Rambutan Rambutan is a red fruit that tastes like a cross between lychee and longan, two types of berries from Southeast Asia. Rambutans are about the size of grapes with thick, spiny husks that may be green or reddish-purple. The fruit inside has a soft, jelly-like texture and a sweet flavor similar to juicy apples. Rambutan contains more vitamin C than oranges and it's also rich in antioxidants, which may help protect your cells from damage that can lead to cancer and other diseases.
Rambutan is grown widely in Southeast Asia, Malaysia, Sri Lanka, and Pakistan. It's also cultivated in Hawaii, where it can be imported year-round. You can find rambutan in Asian markets and grocery stores that sell international foods. It's a popular fruit in Thailand, where it's called makok or makuk.
One cup of rambutan contains only 46 calories and 0 grams of fat. Your body needs fuel from food to function efficiently, and the calories in rambutan give you that energy. Calories are units of energy that represent how much potential fuel is present in food. Without sufficient calories, your cells can't function properly and you may become malnourished over time.
A serving of rambutan also provides 12 grams of carbohydrates. Carbohydrates represent one of three main categories of food, the others being fats and proteins. Carbohydrates are your body's favorite energy source because they're easily converted to glucose, which fuels every cell in your body. Your brain also requires a constant supply of glucose for optimal performance.
Rambutan is a good source of several vitamins and minerals including vitamin C, vitamin A, niacin, riboflavin, and potassium. These nutrients help keep you healthy by supporting your metabolism, immune system, and nervous system.
Vitamin C is an antioxidant that neutralizes free radicals in your body. Free radicals are unstable molecules that attempt to steal electrons from other molecules. When free radicals react with cells or DNA, they can damage or kill these cells. Vitamin C may help protect you against free radical damage that may lead to heart disease, cancer, and other conditions over time.
Rambutan also contains the mineral potassium, which helps control your blood pressure and fluid balance. It's important for your nerves, muscles, and heart to function properly. Potassium may also boost your immune system and help you burn more calories at rest.
Global rambutan production
Rambutan is native to tropical Southeast Asia, specifically Malaysia, Indonesia, and the Philippines. The name rambutan is derived from the Malay word rambut meaning "hair", a reference to the numerous hairy spines coverings the fruit's skin.
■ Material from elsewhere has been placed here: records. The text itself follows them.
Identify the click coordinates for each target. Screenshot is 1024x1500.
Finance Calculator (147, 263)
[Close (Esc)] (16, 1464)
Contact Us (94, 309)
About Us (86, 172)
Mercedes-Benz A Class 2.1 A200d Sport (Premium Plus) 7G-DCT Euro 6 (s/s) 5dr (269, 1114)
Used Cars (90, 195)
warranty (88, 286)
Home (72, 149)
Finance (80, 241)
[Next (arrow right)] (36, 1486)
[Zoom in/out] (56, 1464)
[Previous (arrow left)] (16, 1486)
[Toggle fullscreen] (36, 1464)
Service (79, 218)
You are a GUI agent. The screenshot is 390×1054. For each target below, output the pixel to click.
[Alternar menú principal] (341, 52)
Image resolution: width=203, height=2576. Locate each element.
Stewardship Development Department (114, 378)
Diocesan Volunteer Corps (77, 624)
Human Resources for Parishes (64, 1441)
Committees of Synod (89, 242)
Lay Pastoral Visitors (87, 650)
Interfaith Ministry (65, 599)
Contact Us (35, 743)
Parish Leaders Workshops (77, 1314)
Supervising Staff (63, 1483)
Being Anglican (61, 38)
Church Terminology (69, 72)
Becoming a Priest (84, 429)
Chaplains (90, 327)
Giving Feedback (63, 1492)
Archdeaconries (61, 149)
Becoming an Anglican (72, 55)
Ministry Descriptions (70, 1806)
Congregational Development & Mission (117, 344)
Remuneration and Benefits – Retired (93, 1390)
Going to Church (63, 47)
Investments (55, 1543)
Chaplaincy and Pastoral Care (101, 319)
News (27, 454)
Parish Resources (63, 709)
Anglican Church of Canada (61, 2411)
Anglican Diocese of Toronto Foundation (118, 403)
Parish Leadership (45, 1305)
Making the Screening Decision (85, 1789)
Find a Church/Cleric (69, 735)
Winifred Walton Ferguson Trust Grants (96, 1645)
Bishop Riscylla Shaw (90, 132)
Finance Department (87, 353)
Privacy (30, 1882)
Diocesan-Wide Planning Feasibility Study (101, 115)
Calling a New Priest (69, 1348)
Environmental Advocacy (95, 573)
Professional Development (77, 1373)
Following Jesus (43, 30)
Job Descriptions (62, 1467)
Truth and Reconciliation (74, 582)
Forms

Rambutan is also known by other names such as mavris, pulasan, and nephelium lappaceum.
Rambutan is a popular fruit in Southeast Asia and is increasingly becoming available in other parts of the world such as Australia, New Zealand, Europe, North America, and South America. Rambutan is a relatively small tree that can grow up to 20 meters (66 feet) in height. The leaves are dark green and glossy, and the flowers are small and white.
The fruit of the rambutan tree is oval in shape and approximately the size of a chicken egg. The thin skin is covered with short, sharp spines. The flesh of the fruit is white or pale pink, and it contains a large seed. Rambutan is a popular fruit because of its sweet and sour taste, as well as its unusual appearance.
Global production of rambutans was estimated to be around 1.3 million metric tons in 2013. Indonesia is by far the largest producer of rambutans, accounting for approximately 70% of global production. Other major producing countries include Thailand, Malaysia, Vietnam, and the Philippines.
The majority of rambutans produced globally are consumed within the country of origin. However, an increasing amount of rambutans are being exported to other parts of the world as the demand for fruit continues to grow. The United States is one of the largest importers of rambutans, followed by Europe and Australia. The global production of rambutans is expected to continue to grow in the coming years as the fruit becomes more widely available and its popularity continues to increase.